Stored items
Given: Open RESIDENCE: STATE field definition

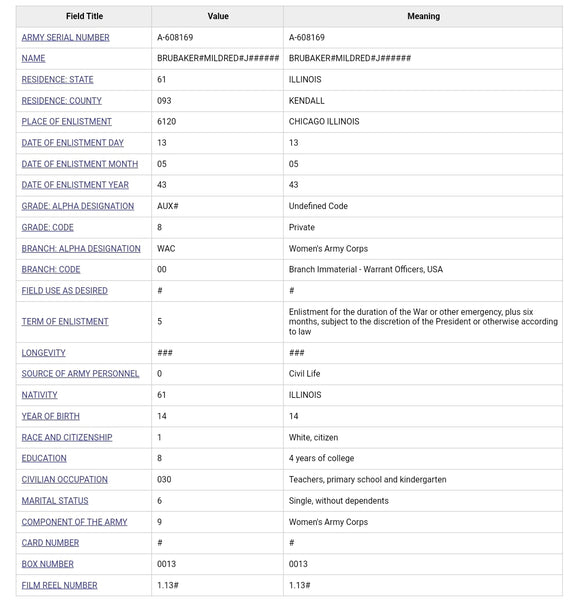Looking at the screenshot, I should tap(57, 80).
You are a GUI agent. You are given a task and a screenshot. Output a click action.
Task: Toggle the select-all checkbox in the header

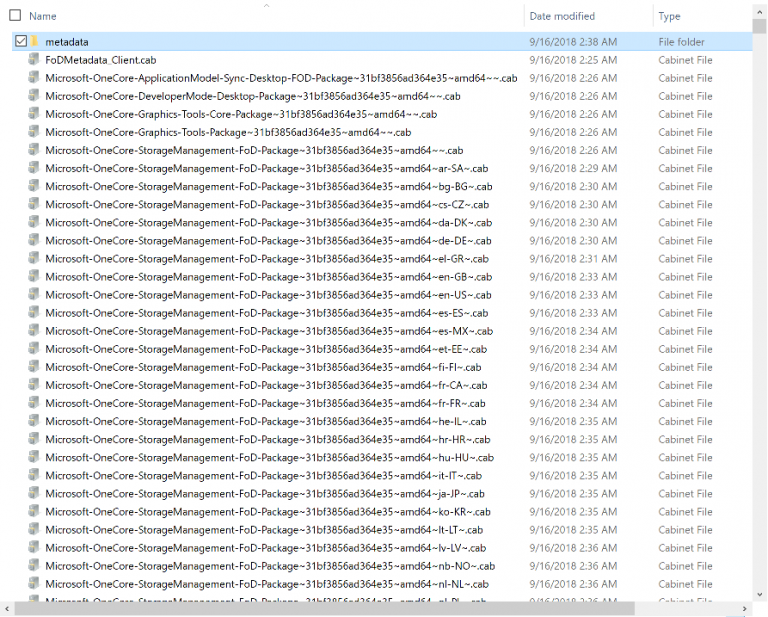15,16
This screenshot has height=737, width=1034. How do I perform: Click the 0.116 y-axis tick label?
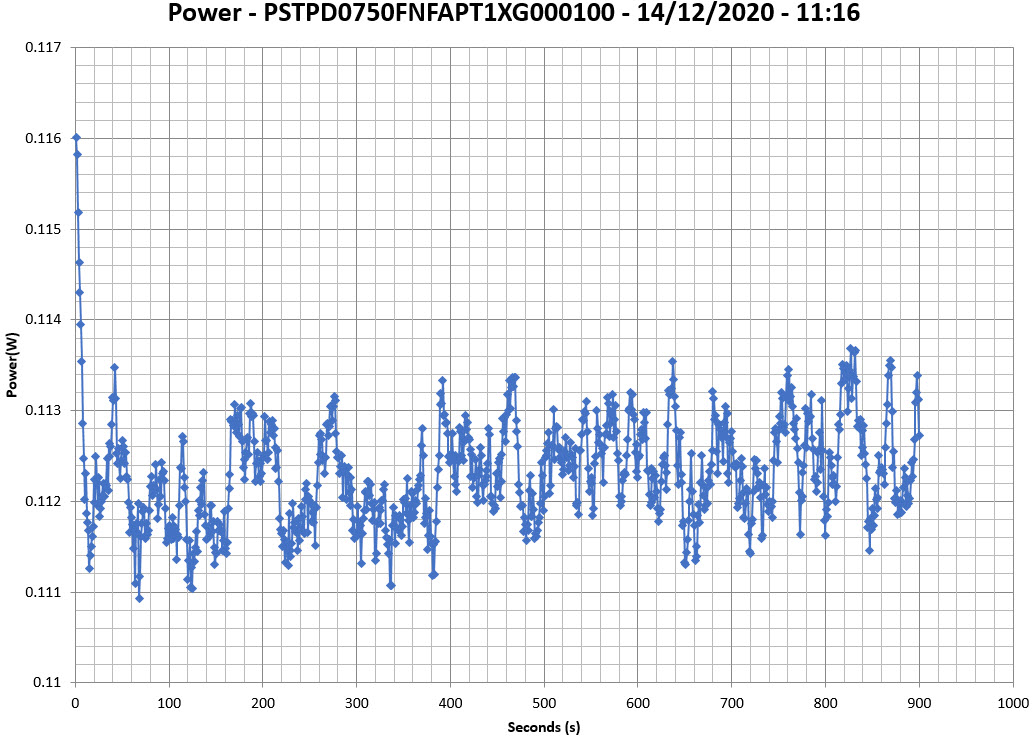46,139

What to work on:
Exactly as written above, print every record, and keep the pictures out.

Answer to this task:
Given: Open RESIDENCE: STATE field definition

Looking at the screenshot, I should tap(57, 80).
You are a GUI agent. You are given a task and a screenshot. Output a click action.
Task: Toggle the select-all checkbox in the header

15,16
This screenshot has height=737, width=1034. How do I perform: Click the 0.116 y-axis tick label?
46,139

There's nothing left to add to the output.